CFO
- Senior Editor: Lauren Muskett
- Reporter: Adam Zaki
- Founded: 1985
- Company: Industry Dive (Informa TechTarget)
- Country: United States
- Based in: New York
- Language: English
- Website: www.cfo.com
- ISSN: 8756-7113

= CFO (magazine) =

American trade magazine

CFO.com (formerly CFO Magazine) is an online publication owned by Industry Dive. Once a top B2B magazine, it launched in 1985 for chief financial officers (CFOs) and other financial executives in companies in the U.S. The Economist Group acquired the magazine in 1988 and sold it in 2010 to the private equity firm Seguin Partners. The website CFO.com was launched in October 2000. In 2016, CFO Magazine and CFO.com were bought from Sequin Partners by Argyle Executive Forum. And finally in 2020 CFO Magazine and CFO.com were acquired by Industry Dive, a business-to-business publisher that provides news to industry executives. Industry Dive shut down the magazine in the spring of 2021.

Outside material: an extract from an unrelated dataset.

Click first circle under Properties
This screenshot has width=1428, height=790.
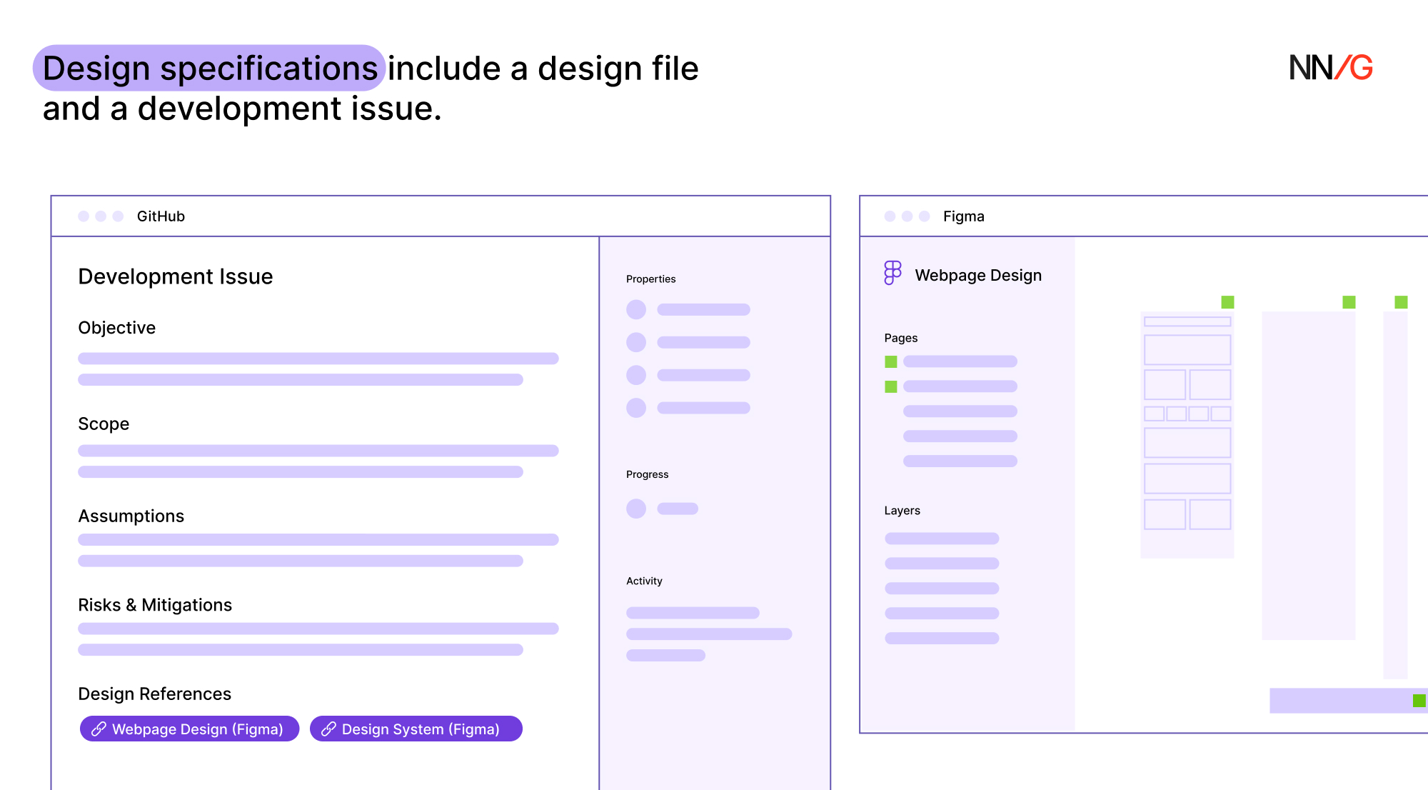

CFO.com is now the host of all CFO Magazine content. It produces a mixture of regional and global content aimed at CFOs and other decision makers in their respective industries. CFO.com reaches 440,000 individually qualified readers. The Daily Balance, a daily email newsletter, and The Weekly Close, a weekend-centric newsletter, is the main component of CFO.com's content outside of the website. The publication also runs a LinkedIn newsletter called Preferred Shares and hosts multiple virtual events a year.

CFO.com's full-time staff includes Senior Editor Lauren Muskett, Reporter Adam Zaki and Reporter Dan Niepow.